So good was the Machiavellian Russell Birdwell that 70 years after he began publicising Gone With The Wind the movie still occupies the limelight.

He was a brilliant huckster, a journalist-turned-publicist who through a web of intrigue could turn an unpopular idea into a global phenomenon. Without him the modern publicity industry would be a very different monster.

Birdwell invented the “hunt for a star” format, he founded the merchandising industry, and he thought up a large proportion of the stunts that have since become clichés of the publicity world. He made the sexy pin-up disreputably valuable, creating the fixation with scantily clad women.

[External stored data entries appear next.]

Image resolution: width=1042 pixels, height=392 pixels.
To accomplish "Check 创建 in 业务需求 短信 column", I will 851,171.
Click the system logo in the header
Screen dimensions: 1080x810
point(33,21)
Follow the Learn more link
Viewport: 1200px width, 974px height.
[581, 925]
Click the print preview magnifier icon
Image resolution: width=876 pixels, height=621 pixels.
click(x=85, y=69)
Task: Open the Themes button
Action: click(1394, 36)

In advertising circles, the power of ego and self-congratulation means that historical precedent is constantly and conveniently ignored. But any modern day creatives who are patting themselves on the back over the way they’re using outdoor spaces to sell a product should know Birdwell was way ahead of the curve. In 1936, he assembled a five-and-a-half-mile long ambient ad for the movie Little Lord Fauntleroy, painted on the roads of Culver City, California. Such was its scale that it could only be fully appreciated from space.

Birdwell could run stunts with wit, guts and an exhilarating bravado, but it was human interest stories and sex that caught his eye and fuelled his talents. He mastered tabloid culture from an early age; as a precocious 15-year-old he talked his way into journalism by sneaking into jails, claiming he was the sheriff’s son, and talking to condemned men on death row. He wormed his way into the confidence of prisoners and landed scoops for Dallas newspapers.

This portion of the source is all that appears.